Case report of a 26 year old primigravida with Patent Ductus Arteriosus (PDA) in heart failure

*Akintunde AA, Opadijo OG

Division of Cardiology, LAUTECH Teaching Hospital, Osogbo, Osun State Nigeria
*Correspondence author: Dr. Akintunde A Adeseye, Department of Medicine, LAUTECH Teaching Hospital, P.M.B 5000, Osogbo, Osun State, Nigeria, Tel. +234- 803-393-2076, E-mail address: iakintunde2@yahoo.com, iakintunde2@daad-alumni.de

Code Number: hs11021

Abstract

Congenital heart disease is an important cause of maternal morbidity and mortality during pregnancy. Pregnancy alters the circulatory and respiratory physiology with attendant deleterious effect on the mother with congenital heart disease and the foetus. Additional insult to the circulatory physiology by other factors coexisting together with congenital heart disease can further reduce the cardiac reserve in pregnancy and precipitate heart failure. These factors include anaemia, thromboembolism, hypertension, multiple pregnancy, strenuous physical activity, extremes of temperature and the normal physiological edema of pregnancy.

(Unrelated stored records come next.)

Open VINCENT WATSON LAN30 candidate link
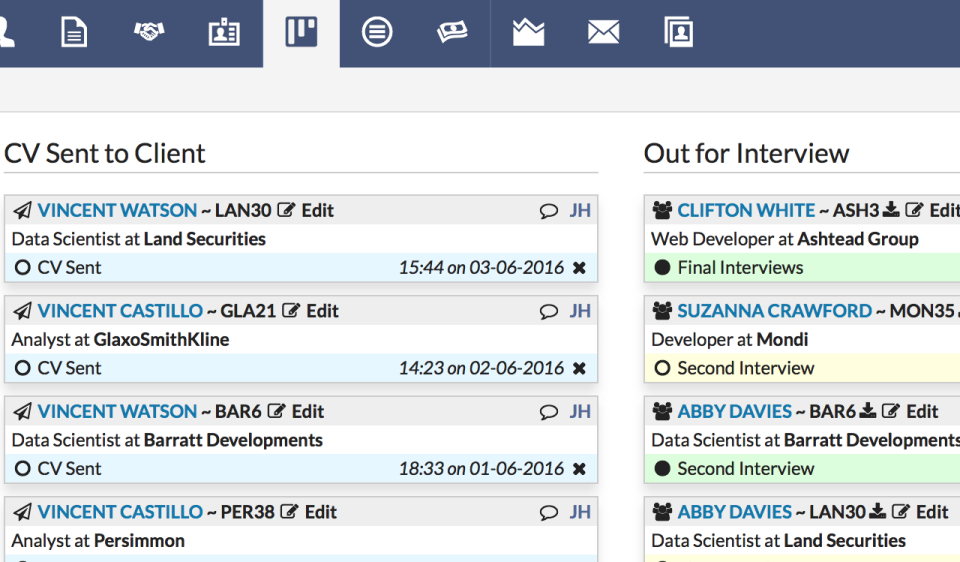117,210
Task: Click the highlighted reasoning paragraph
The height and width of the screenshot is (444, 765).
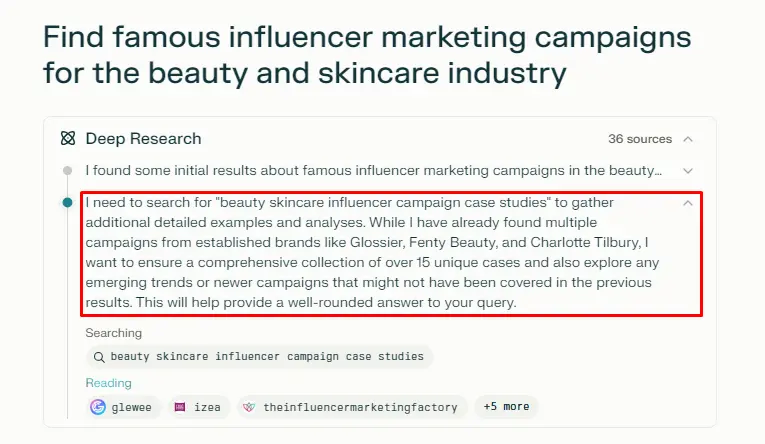Action: (x=380, y=252)
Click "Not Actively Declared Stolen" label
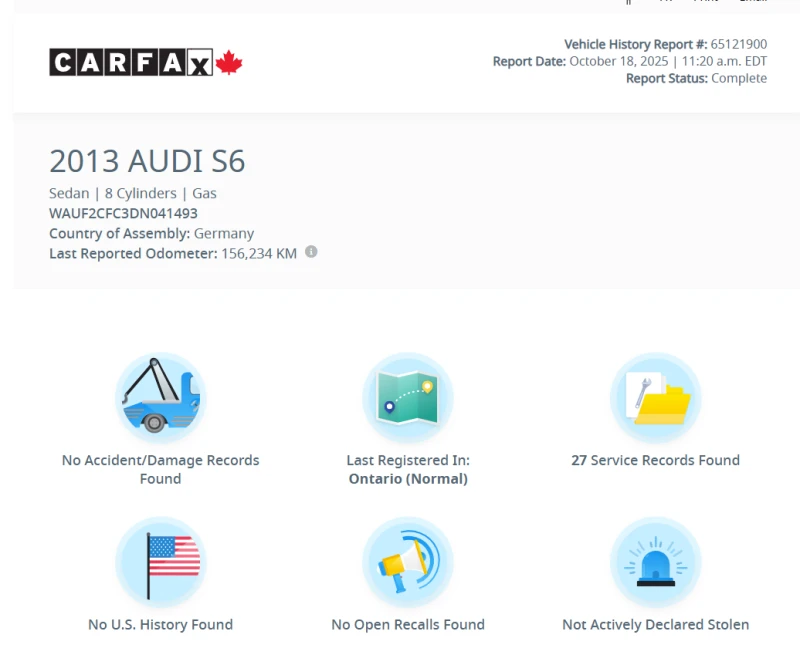Viewport: 800px width, 665px height. pos(655,624)
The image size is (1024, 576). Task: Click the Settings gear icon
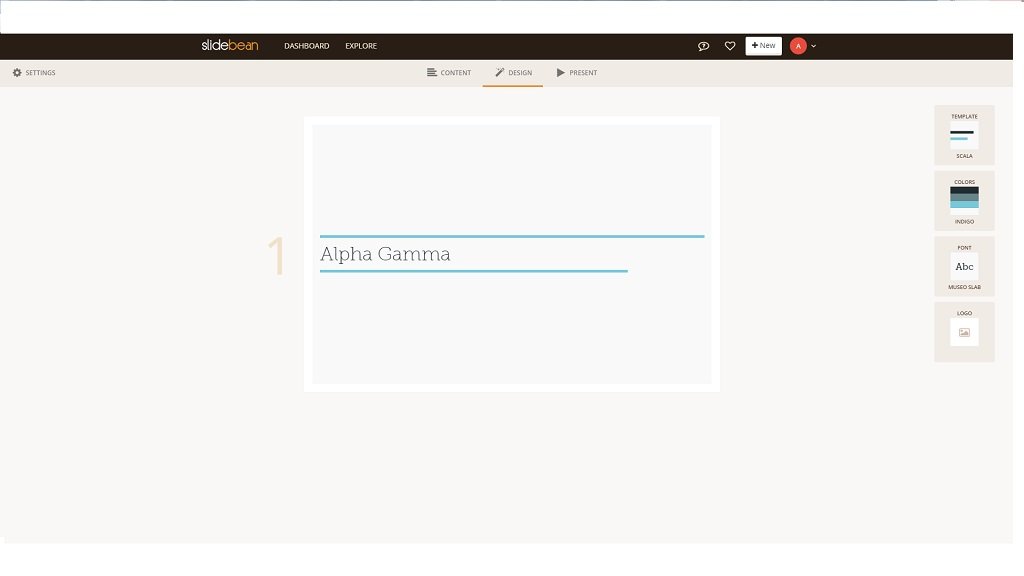[17, 73]
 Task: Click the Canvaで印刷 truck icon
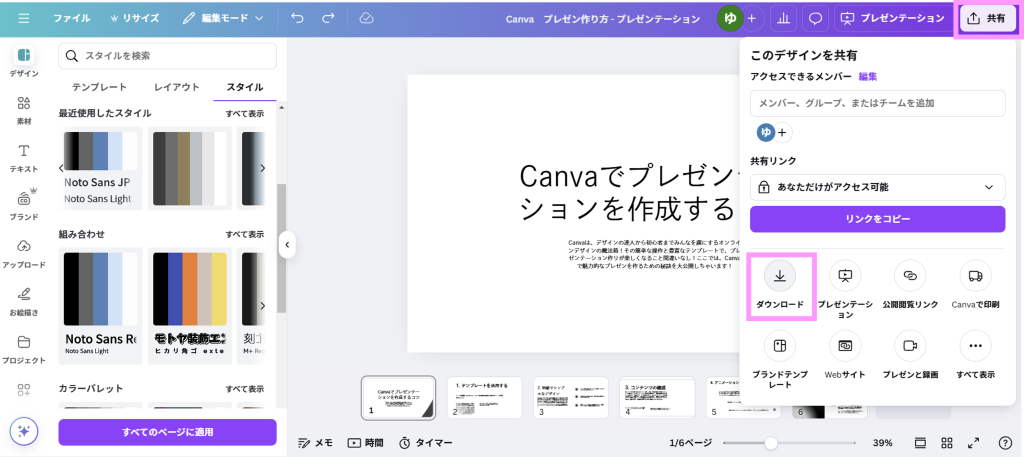[975, 275]
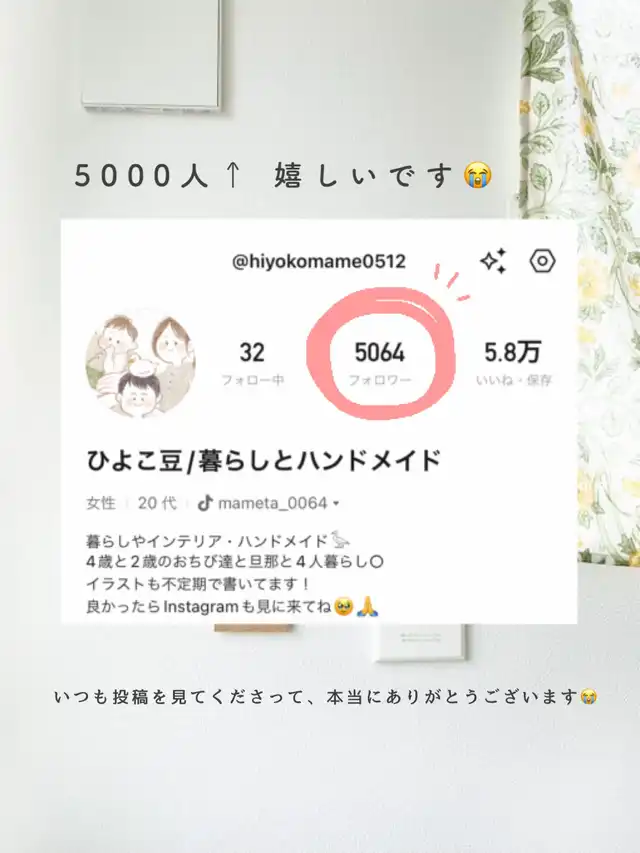Tap the teary face emoji in bio
This screenshot has height=853, width=640.
click(x=343, y=606)
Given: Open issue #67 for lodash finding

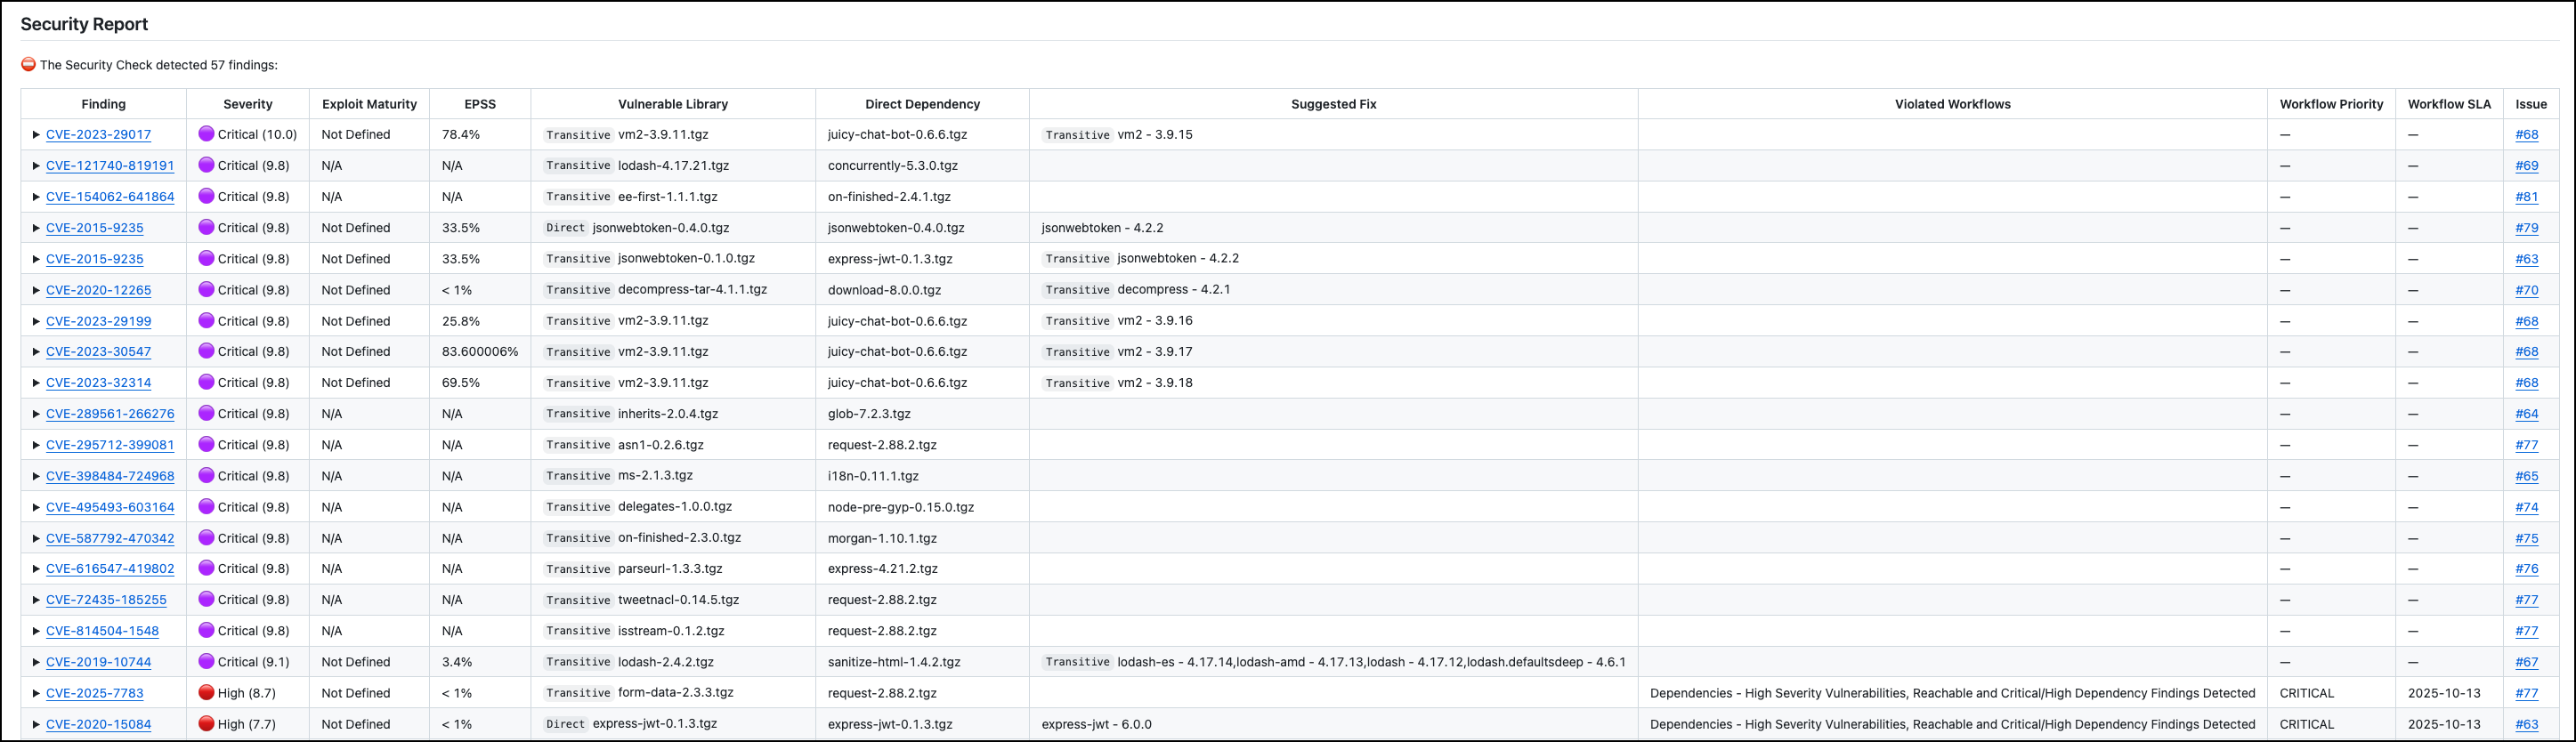Looking at the screenshot, I should (2526, 662).
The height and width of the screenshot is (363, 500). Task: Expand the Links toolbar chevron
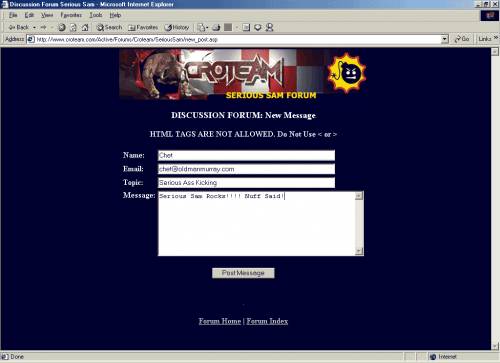coord(496,38)
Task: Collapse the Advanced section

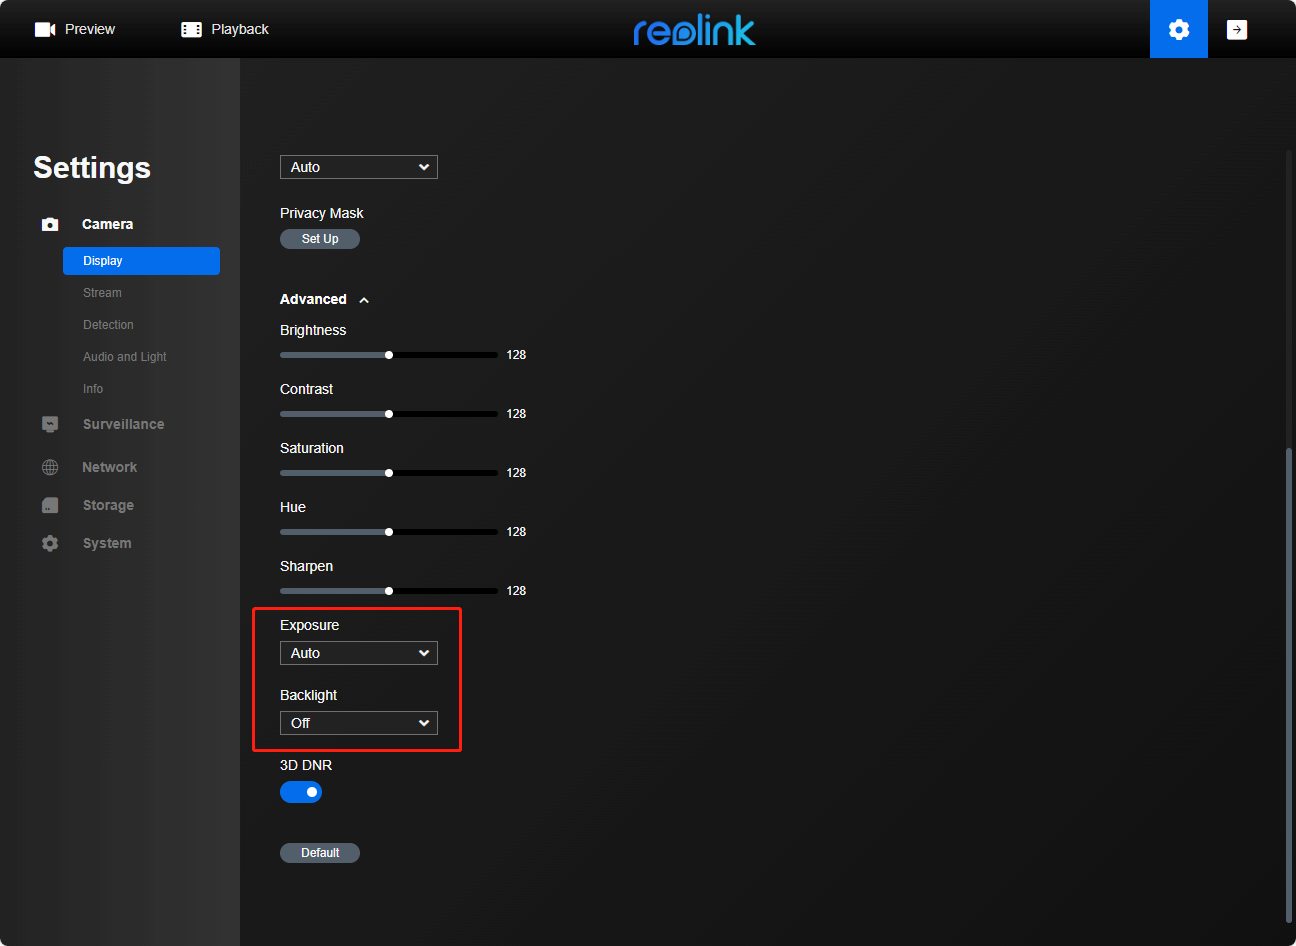Action: [364, 300]
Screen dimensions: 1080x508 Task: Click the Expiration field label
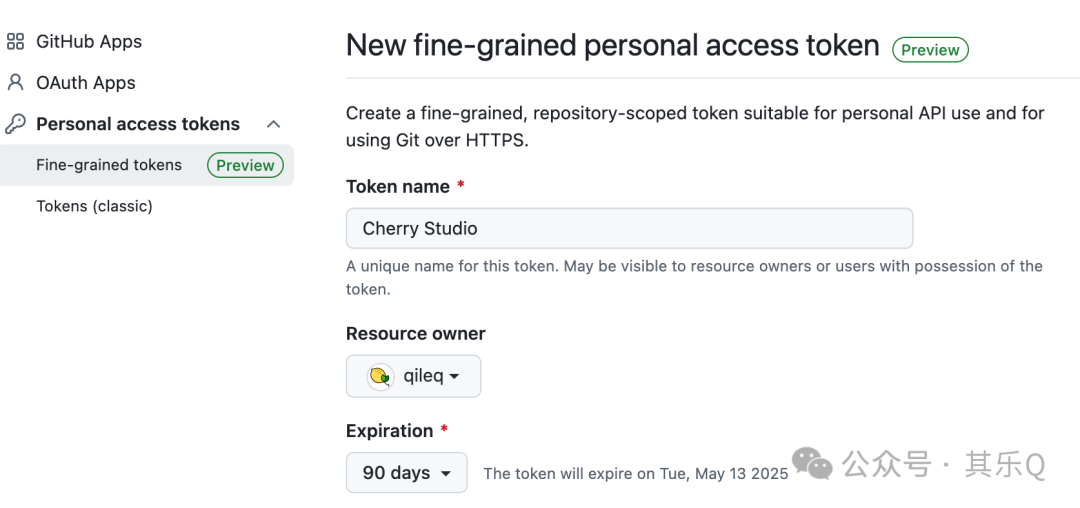[390, 431]
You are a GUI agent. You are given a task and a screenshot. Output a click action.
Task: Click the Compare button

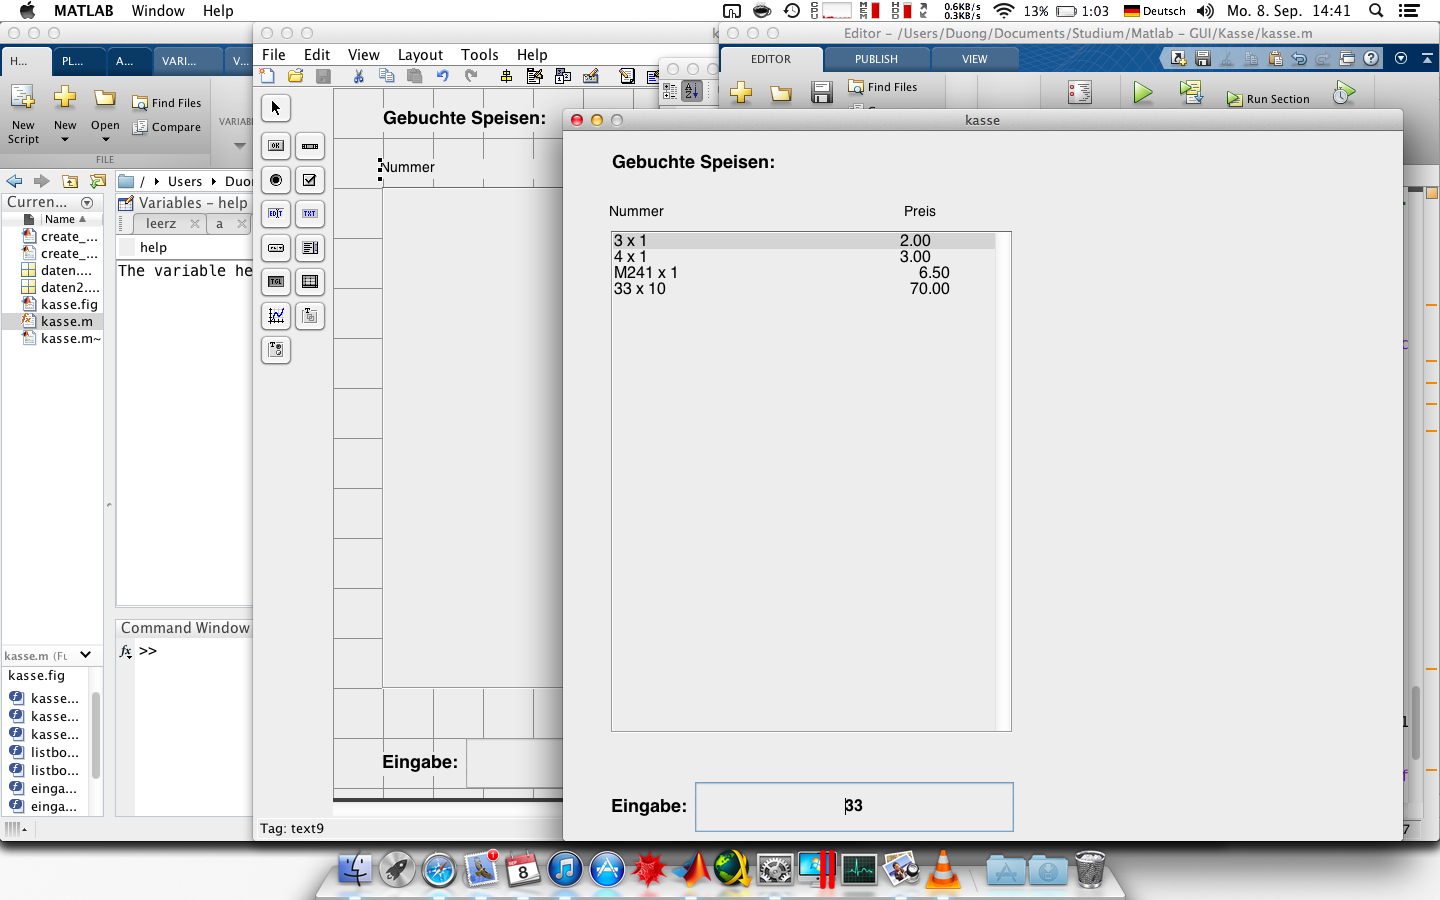167,127
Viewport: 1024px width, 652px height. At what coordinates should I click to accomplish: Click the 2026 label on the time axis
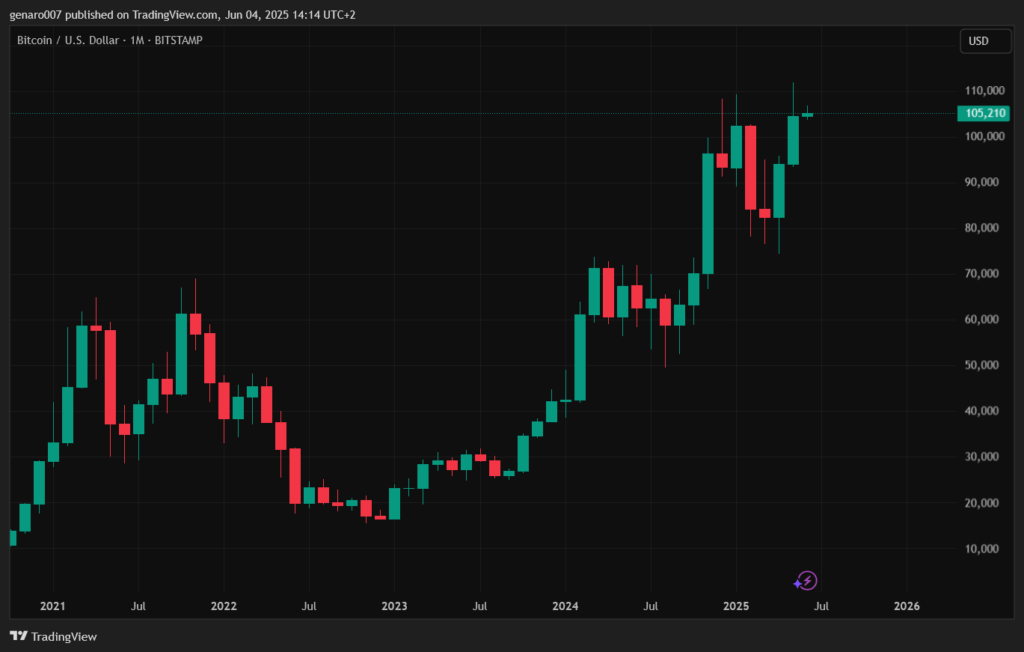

Patent ductus arteriosus (PDA) can present for the first time in pregnancy. Moderate to large PDA result in significant volume overload, left ventricular dilation and dysfunction. In the woman with a hemodynamically important PDA, pregnancy may precipitate or worsen heart failure. We report a successful pregnancy in a 26 year old primigravida with previously undetected patent ductus arteriosus with preeclampsia who presented in heart failure. This case highlights the importance of intensive careful examination of pregnant patients to identify such conditions.

Introduction

Congenital heart disease is an important cause of maternal morbidity and mortality during pregnancy.^1,2 Hypertensive disorders is also associated with significant morbidity and mortality in pregnancy in comparable proportion to the general population.³ Pregnancy alters the circulatory and respiratory physiology with attendant deleterious effect on the mother with congenital heart disease and the foetus.⁴

The cardiac reserve of the pregnant woman with congenital heart disease is already reduced. Therefore additional insult to the circulatory physiology by other factors coexisting together with congenital heart disease can further reduce the cardiac reserve in pregnancy and precipitate heart failure. These factors include anaemia, thromboembolism, hypertension, multiple pregnancy, strenuous physical activity, extremes of temperature and the normal physiological edema of pregnancy. This oedema is associated with increase in total exchangeable sodium and water⁴. The ductus arteriosus derives from the left sixth primitive aortic arch and connects the proximal left pulmonary artery to the descending aorta, just distal to the left subclavian artery. Functional closure of the ductus from vasoconstriction occurs

shortly after a term birth. Isolated patent ductus arteriosus (PDA) are categorized based on the degree of left to right shunting as mild, moderate and severe PDA which can be subsequently complicated with Eisemengers complex when there is reversal of shunting with progression to pulmonary hypertension. Moderate to large PDA result in significant volume overload, left ventricular dilation and dysfunction associated with atrial fibrillation and pulmonary hypertension. Pregnancy is well tolerated in women with silent and small PDA or in patients who were asymptomatic before pregnancy. In the woman with a hemodynamically important PDA, pregnancy may precipitate or worsen heart failure. Pregnancy is contraindicated in Eisenmenger syndrome because of the high maternal (e"50 percent) and fetal (e"60 percent) mortality^3,4.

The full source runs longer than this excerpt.